At this position the lower swash-plate would tilt. To do so the lower swash-plate outer ring would push against the springs on the other pair of servo to swash-plate control rods.

Restated, because the pilot's servo to swash-plate control rods were spring loaded, the springs that were 90 degrees further from where the original spring load or 'force' was being applied, would 'give' under the precessing push coming back down thru the internal rotor control rods from the upper gyro-gimbal unit.

The pilot, by pushing forward on the cyclic stick applies a spring loaded force up at 180 degrees & down at 0 degrees on the outer-ring of the lower swash-plate.
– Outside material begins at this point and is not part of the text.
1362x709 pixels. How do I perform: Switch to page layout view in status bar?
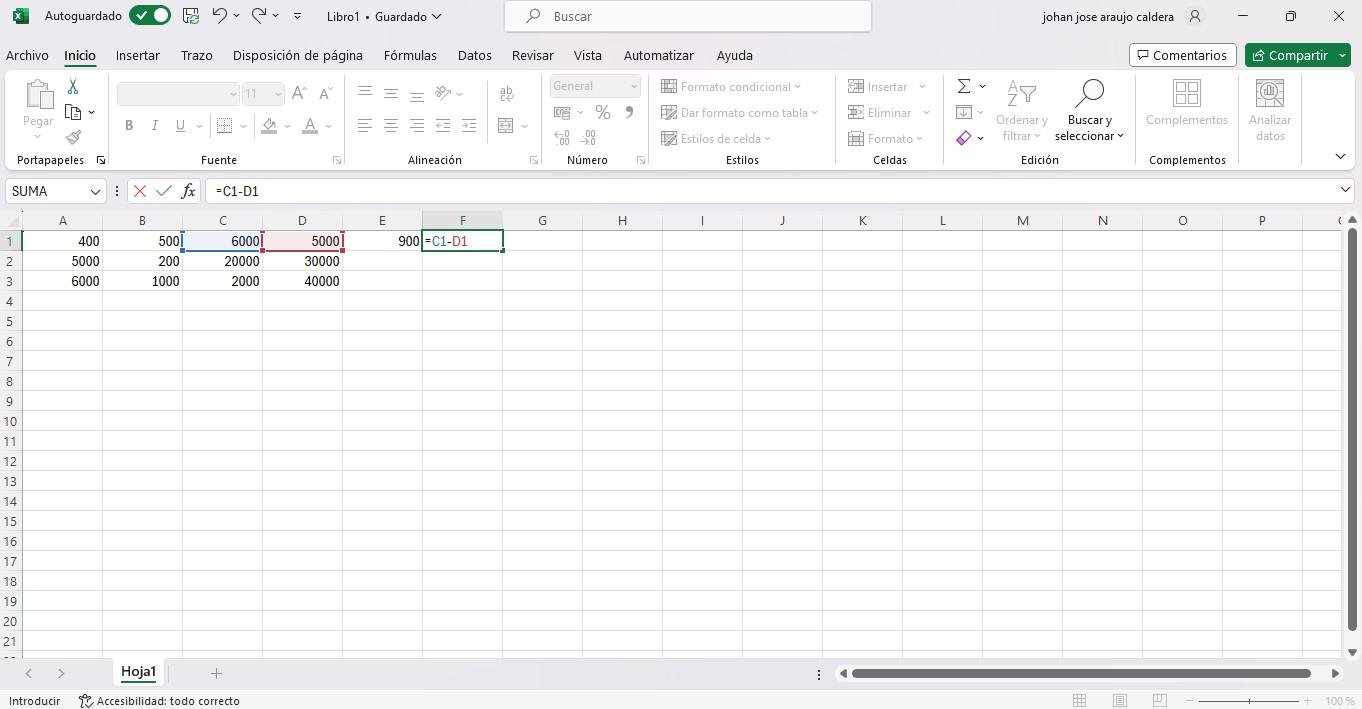1120,701
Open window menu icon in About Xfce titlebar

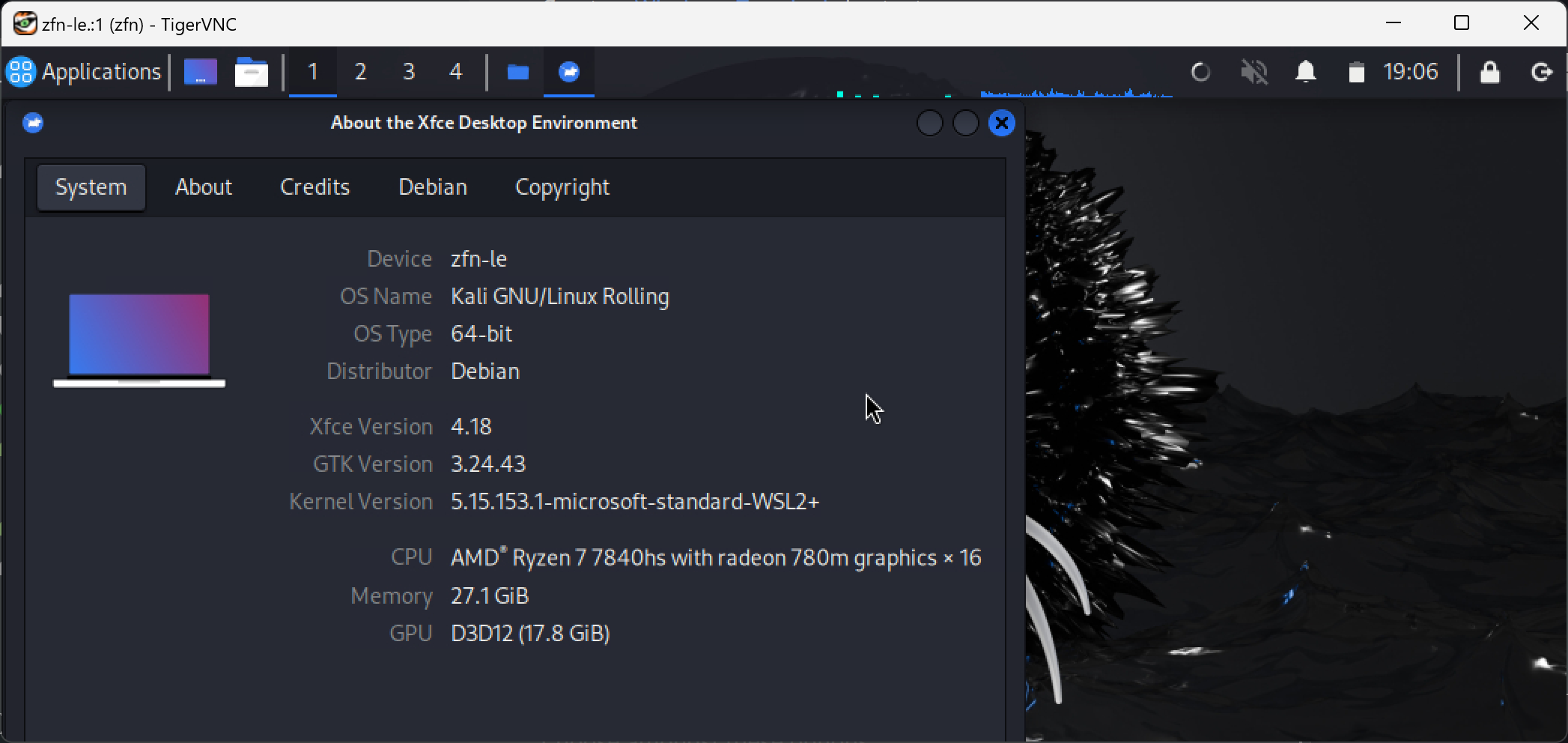point(33,123)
The force is 'transmitted' up the rotor shaft through the control rods inside it that couple the swash-plate to the upper gyro-gimbal, the gyro-gimbal precesses and as it does so, does 2 things, one it directly tilits the rotor blades, and 2 pushes back down thru the control rods in the rotor shaft, to tilt the lower swash-plate in unison with itself. The lower swash-plate can tilt at this position because it is able to push against the other pair of spring loaded servo-to-swash control rods that are at the 90 & 270 degree positions.

Thus in final summary, the tilting push began 180 degrees before the actual tilt occurs as to tilt the helicopter forward, the pilot's cyclic servos apply a spring-loaded force at the 180 and 0 degree positions on the outer non-turning ring of the lower swash-plate. The swash-plate, because it is coupled to the upper gyro-gimbal physically tilts at the 90 degree (port) & 270 degree (starboard) positions. The upper gyro-gimbal which through gyroscopic precession, caused the 90/270 tilt, also applies maximum and minimum pitch to the rigid rotor blades at the 90 & 270 degree position - because the craft has a rigid rotor and due to the effects of gyroscopic precession, the whole craft tilts at the 0 degree (nose down) and 180 degree (tail-up) positions. The tilt of the craft is totally due to gyroscopic precession. This of course is not what tilts a rotor system that is not rigid, i.e. has free teetering blades.

Doug Marker Feb 2000 (with info obtained back in the 1970s from one of the original AH-56A designers)